Fast spectrogram phase recovery using Local Weighted Sums

Author: Jonathan Le Roux -- 2008-2023

PyPI version

LWS is a C/C++ library for which this package is a Python wrapper.
A Matlab/Mex wrapper is also available.


Copyright (C) 2008-2023 Jonathan Le Roux
Apache 2.0 (

Citing this code

If you use this code, please cite the following papers:

Batch LWS

Jonathan Le Roux, Hirokazu Kameoka, Nobutaka Ono, Shigeki Sagayama,
"Fast Signal Reconstruction from Magnitude STFT Spectrogram Based on Spectrogram Consistency,"
in Proc. International Conference on Digital Audio Effects (DAFx), pp. 397--403, Sep. 2010.

  author =	 {Jonathan {Le Roux} and Hirokazu Kameoka and Nobutaka Ono and Shigeki Sagayama},
  title =	 {Fast Signal Reconstruction from Magnitude {STFT} Spectrogram Based on Spectrogram Consistency},
  booktitle =	 {Proc. International Conference on Digital Audio Effects (DAFx)},
  year =	 2010,
  pages =	 {397--403},
  month =	 sep

Online LWS, "No future" LWS

Jonathan Le Roux, Hirokazu Kameoka, Nobutaka Ono, Shigeki Sagayama,
"Phase initialization schemes for faster spectrogram-consistency-based signal reconstruction,"

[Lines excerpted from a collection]
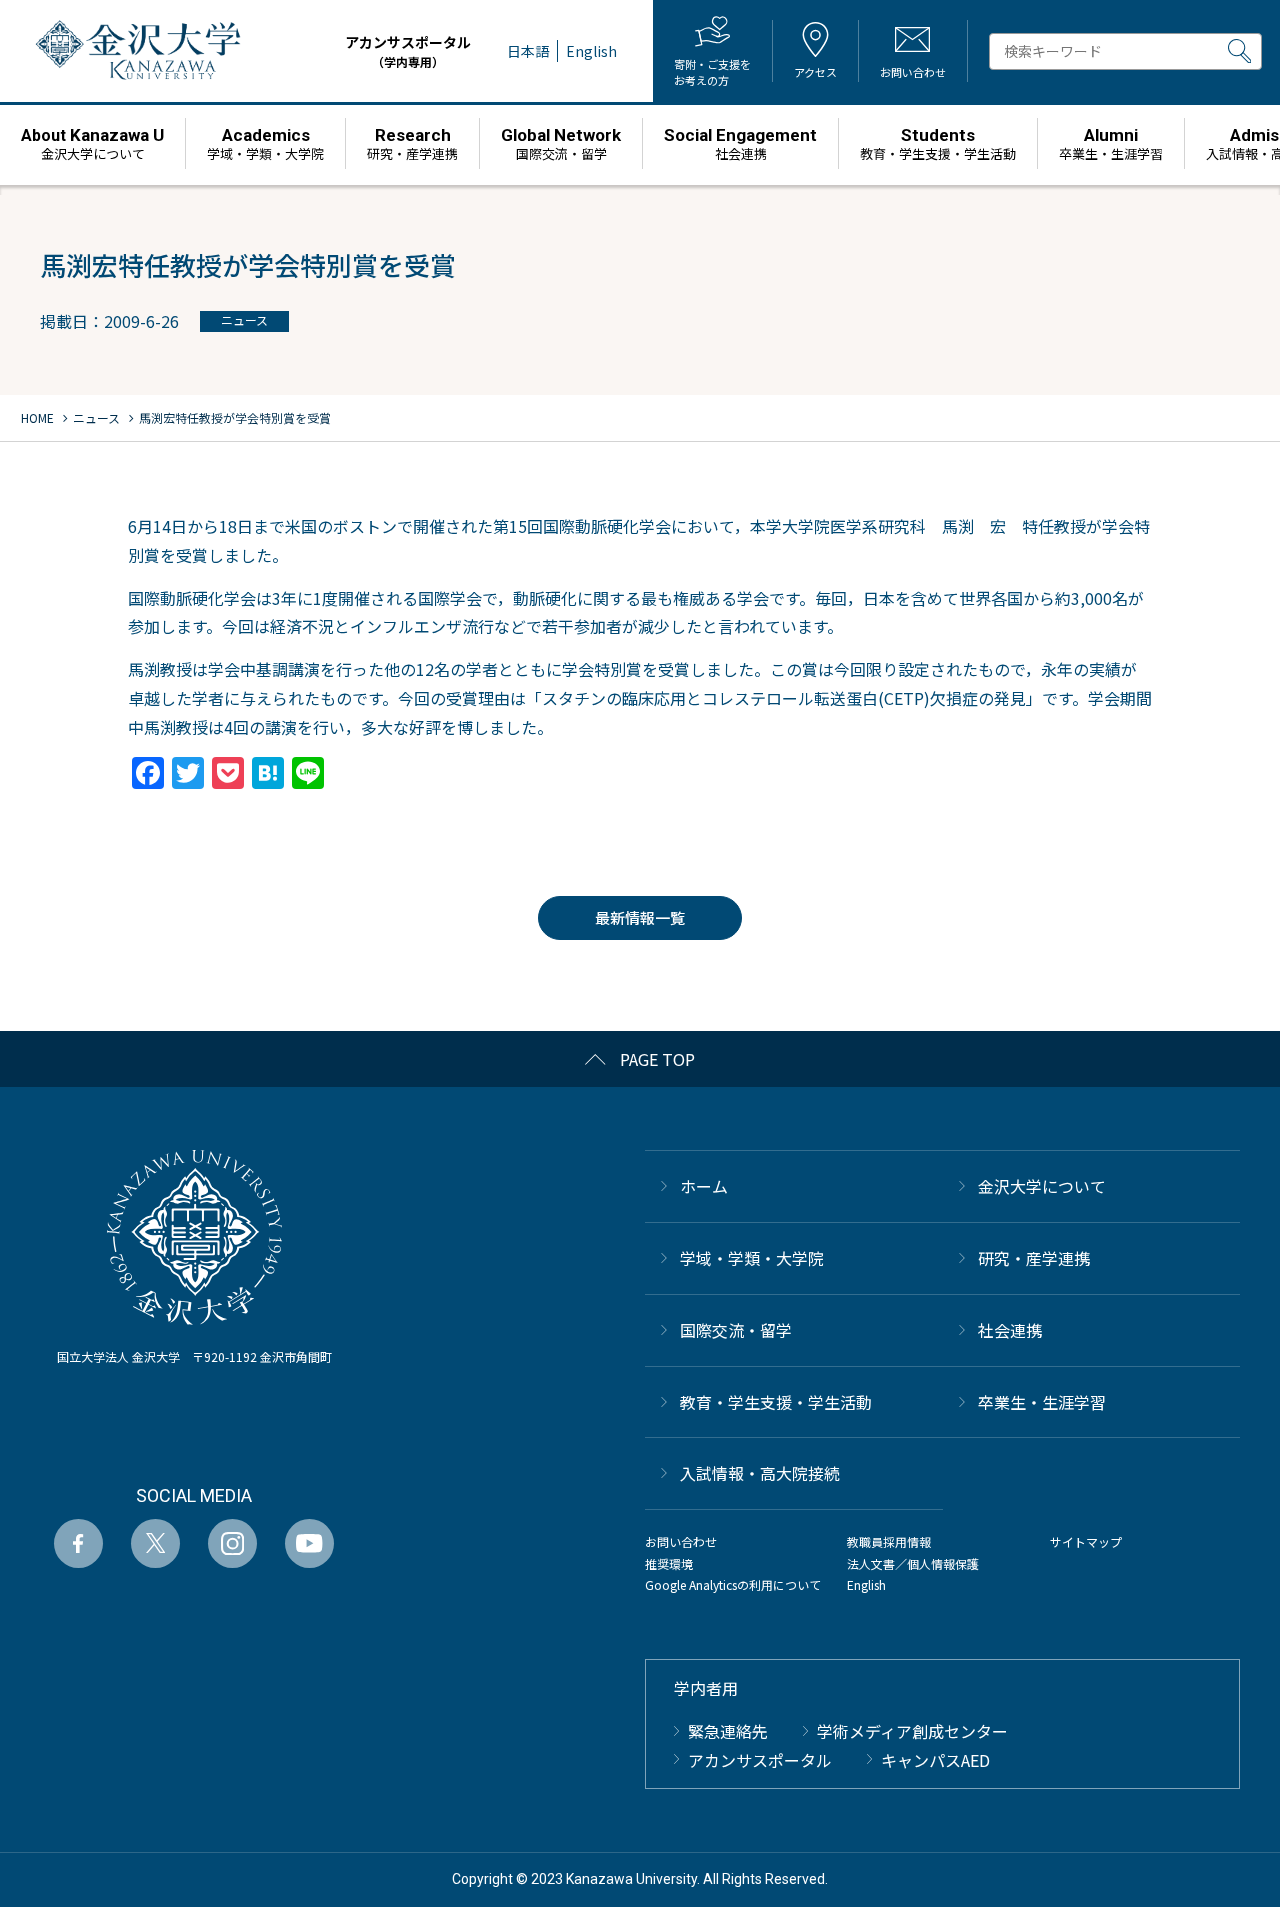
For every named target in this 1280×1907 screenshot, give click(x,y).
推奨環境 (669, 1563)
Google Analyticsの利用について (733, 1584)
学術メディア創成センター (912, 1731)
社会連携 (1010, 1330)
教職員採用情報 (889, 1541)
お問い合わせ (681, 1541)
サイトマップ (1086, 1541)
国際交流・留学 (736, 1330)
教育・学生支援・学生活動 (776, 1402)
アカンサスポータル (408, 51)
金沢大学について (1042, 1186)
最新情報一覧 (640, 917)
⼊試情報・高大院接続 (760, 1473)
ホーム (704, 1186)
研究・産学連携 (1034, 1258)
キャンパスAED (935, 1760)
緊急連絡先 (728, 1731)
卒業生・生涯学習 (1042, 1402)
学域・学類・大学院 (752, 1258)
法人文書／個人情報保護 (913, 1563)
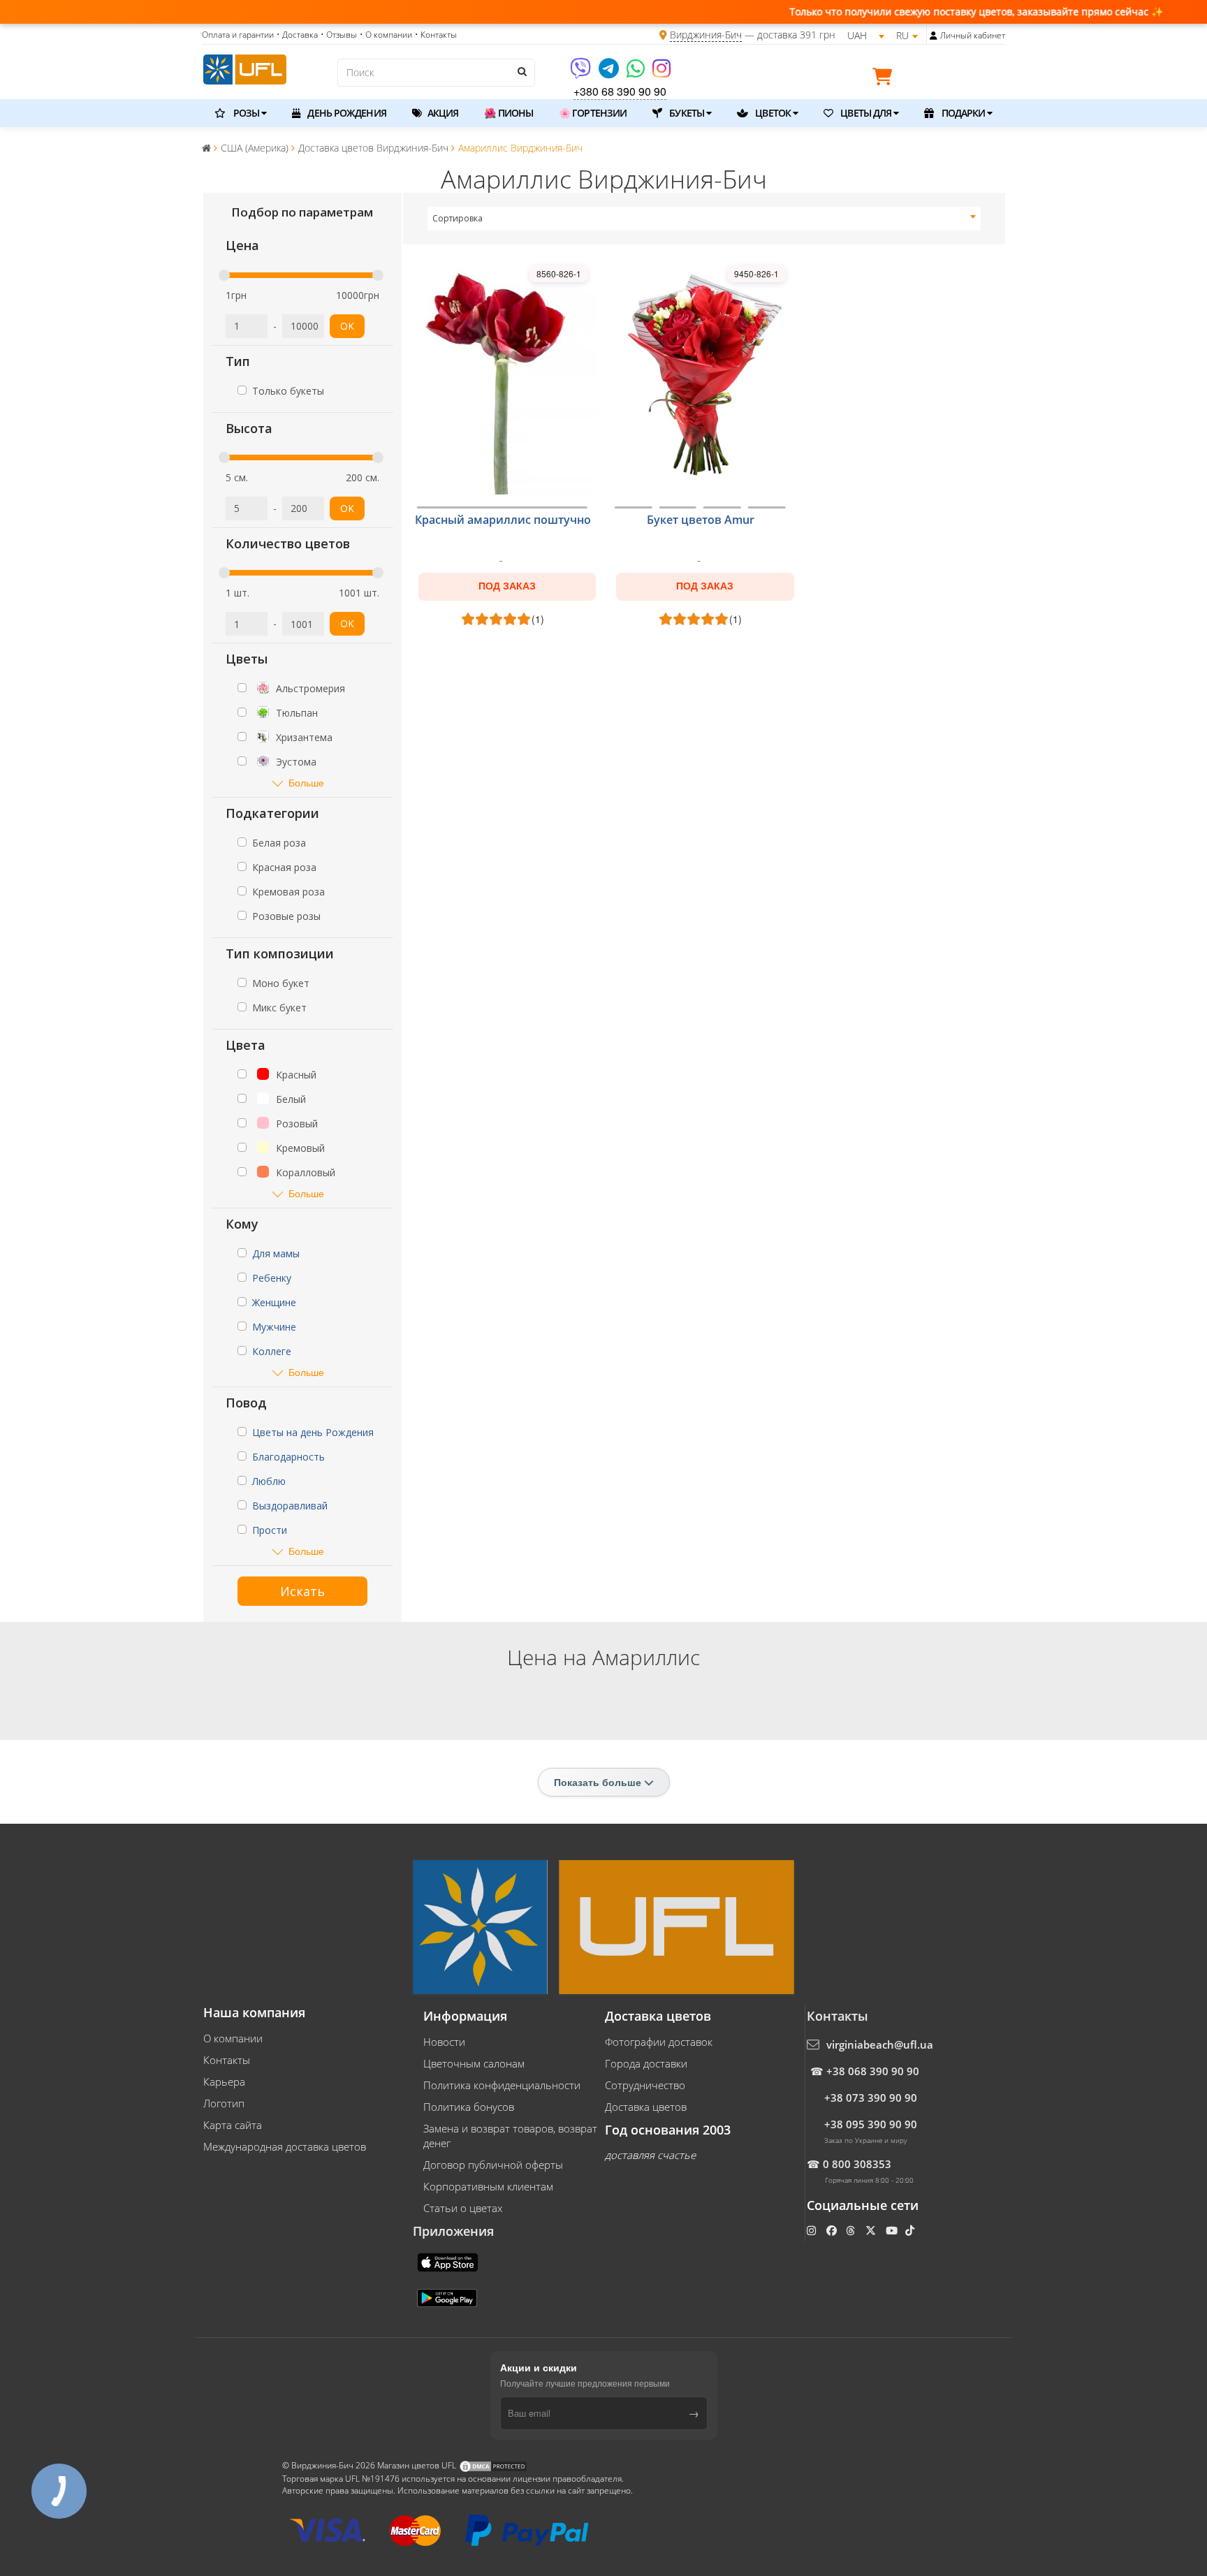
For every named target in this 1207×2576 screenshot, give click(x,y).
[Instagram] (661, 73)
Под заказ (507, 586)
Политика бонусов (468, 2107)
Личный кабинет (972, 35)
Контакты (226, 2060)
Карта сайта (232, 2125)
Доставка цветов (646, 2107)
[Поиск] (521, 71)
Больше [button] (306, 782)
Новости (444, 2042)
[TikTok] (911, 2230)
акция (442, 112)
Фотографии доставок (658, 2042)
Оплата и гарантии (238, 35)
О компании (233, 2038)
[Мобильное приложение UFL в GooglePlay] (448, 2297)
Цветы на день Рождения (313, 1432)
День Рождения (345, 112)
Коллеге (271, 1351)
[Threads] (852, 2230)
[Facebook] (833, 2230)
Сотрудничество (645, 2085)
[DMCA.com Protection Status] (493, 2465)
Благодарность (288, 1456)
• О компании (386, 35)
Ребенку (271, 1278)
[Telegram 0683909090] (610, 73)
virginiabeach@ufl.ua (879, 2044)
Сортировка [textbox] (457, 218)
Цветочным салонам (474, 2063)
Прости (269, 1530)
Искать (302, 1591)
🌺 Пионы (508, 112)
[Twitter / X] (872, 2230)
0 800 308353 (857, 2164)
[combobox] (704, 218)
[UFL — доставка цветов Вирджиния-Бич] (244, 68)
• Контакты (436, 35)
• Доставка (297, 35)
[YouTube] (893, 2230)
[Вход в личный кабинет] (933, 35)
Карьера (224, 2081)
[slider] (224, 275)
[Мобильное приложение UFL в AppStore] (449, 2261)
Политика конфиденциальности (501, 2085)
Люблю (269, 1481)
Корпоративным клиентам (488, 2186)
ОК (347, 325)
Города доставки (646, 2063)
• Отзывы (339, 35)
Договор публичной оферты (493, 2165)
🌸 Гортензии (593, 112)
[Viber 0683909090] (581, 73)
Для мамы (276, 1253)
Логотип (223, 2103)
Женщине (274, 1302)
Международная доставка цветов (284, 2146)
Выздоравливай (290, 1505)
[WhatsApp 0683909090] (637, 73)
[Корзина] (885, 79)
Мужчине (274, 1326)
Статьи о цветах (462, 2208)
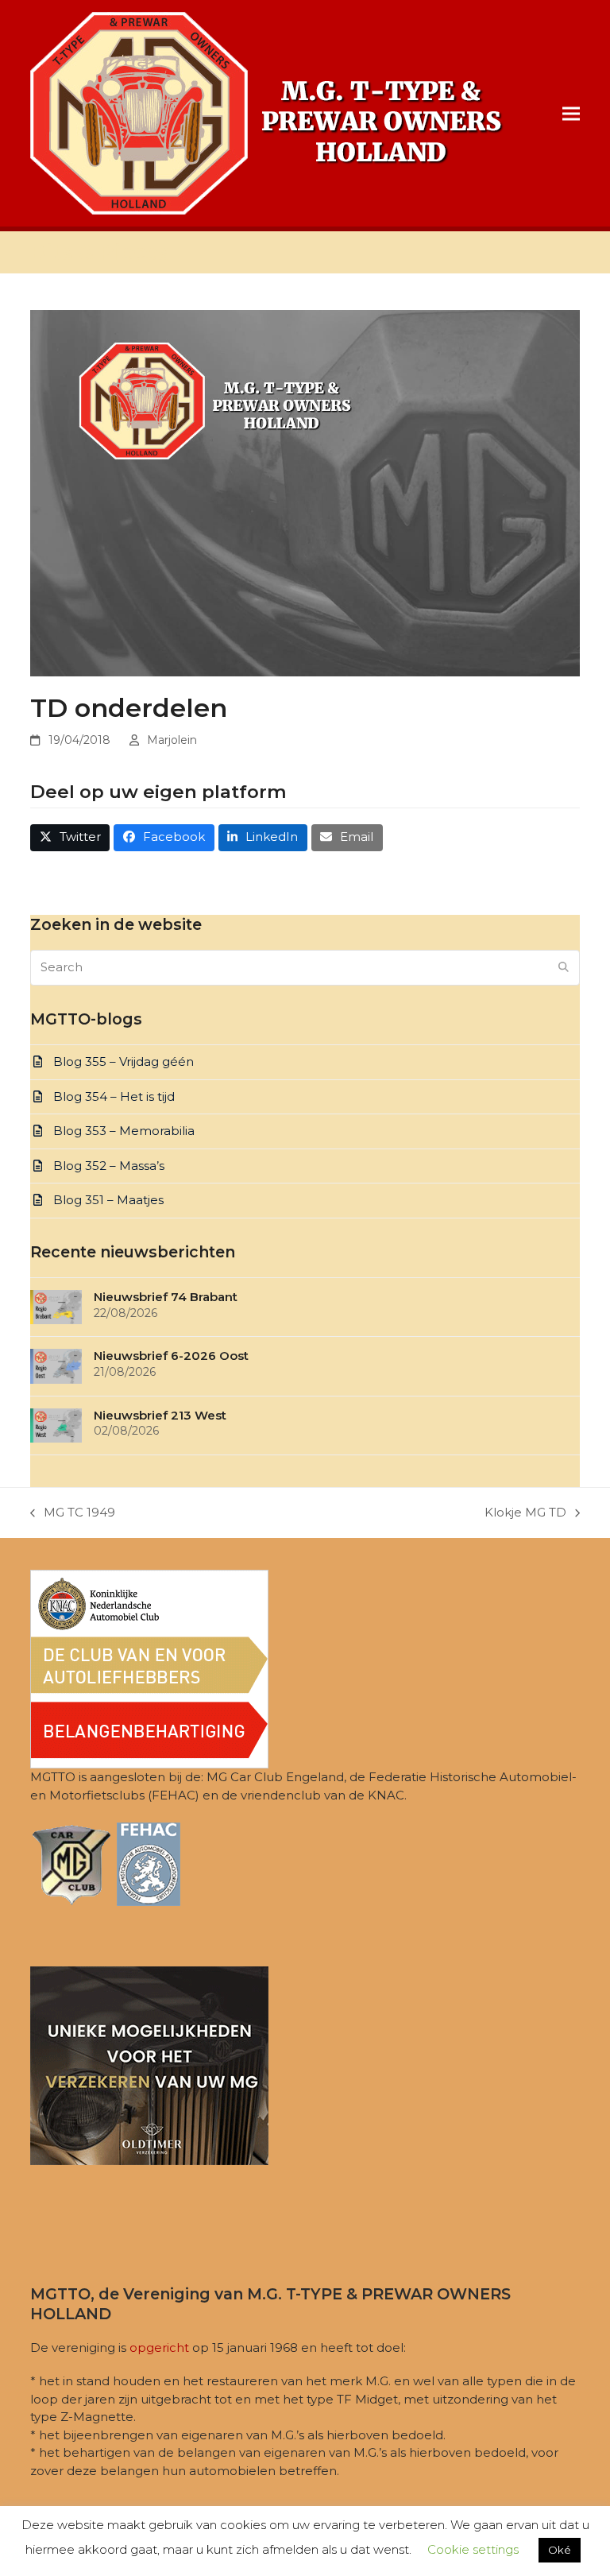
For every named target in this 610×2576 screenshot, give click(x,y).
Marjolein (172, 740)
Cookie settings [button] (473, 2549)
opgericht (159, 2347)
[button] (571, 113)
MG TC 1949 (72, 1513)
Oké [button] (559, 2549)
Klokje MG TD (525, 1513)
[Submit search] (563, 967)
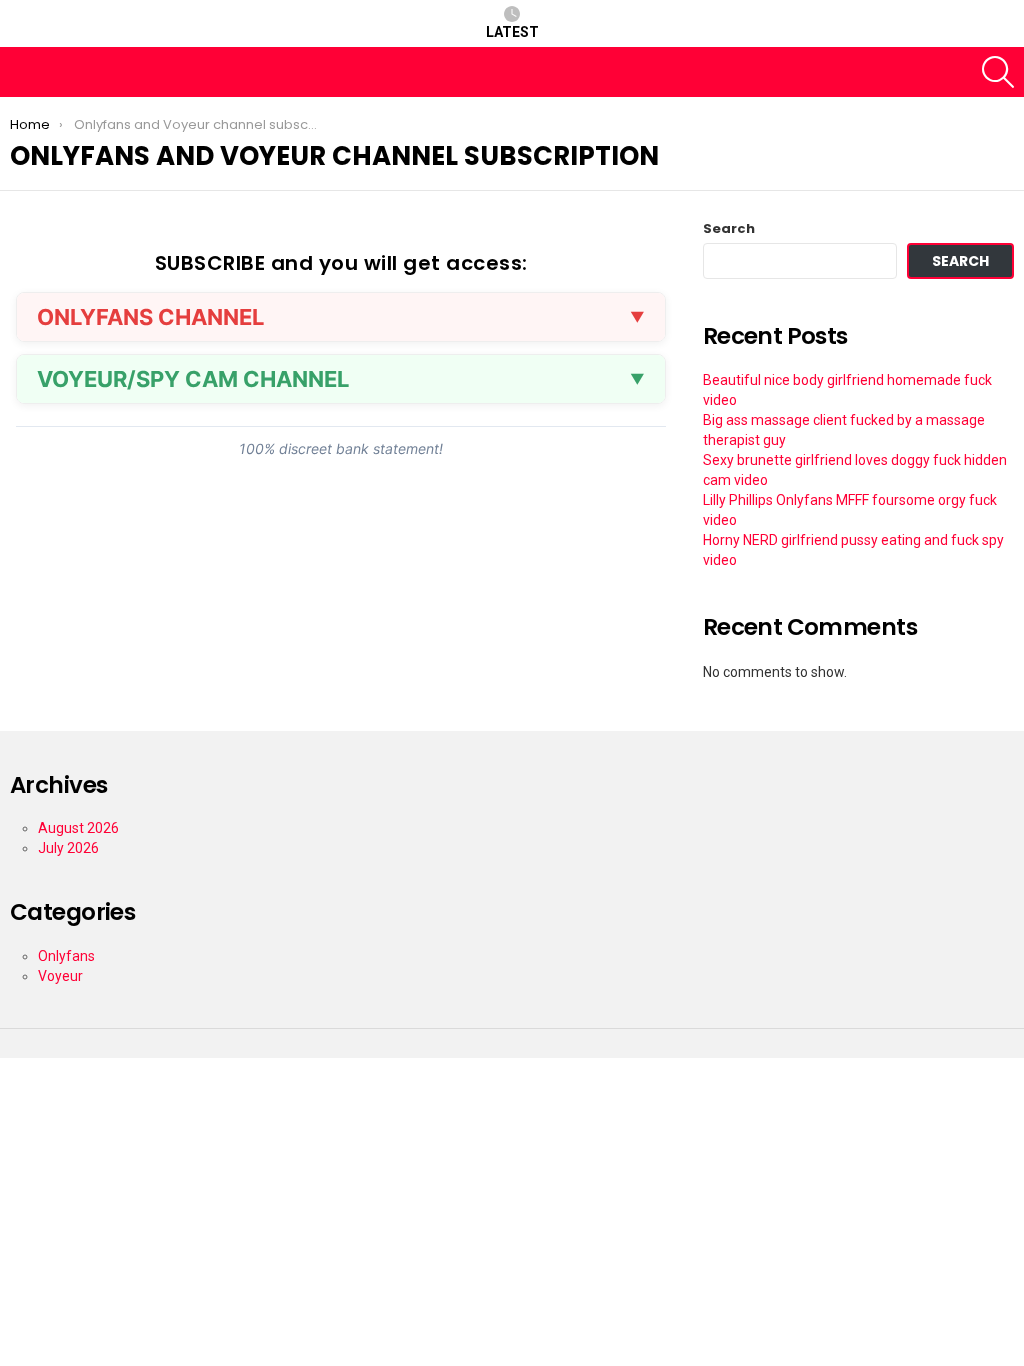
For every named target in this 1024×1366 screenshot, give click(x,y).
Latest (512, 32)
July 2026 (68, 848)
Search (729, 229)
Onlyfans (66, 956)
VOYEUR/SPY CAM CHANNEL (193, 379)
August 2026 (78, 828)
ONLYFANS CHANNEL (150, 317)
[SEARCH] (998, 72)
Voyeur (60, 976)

- What to work on
(a) According to the LWS package description, in what language is the LWS library written?
(b) Output, word for word, the part of the LWS package description that opens with the words containing "If you use this" and closes with "397--403, Sep. 2010.".

- Answers for this exercise
(a) C/C++.

(b)
If you use this code, please cite the following papers:

Batch LWS

Jonathan Le Roux, Hirokazu Kameoka, Nobutaka Ono, Shigeki Sagayama,
"Fast Signal Reconstruction from Magnitude STFT Spectrogram Based on Spectrogram Consistency,"
in Proc. International Conference on Digital Audio Effects (DAFx), pp. 397--403, Sep. 2010.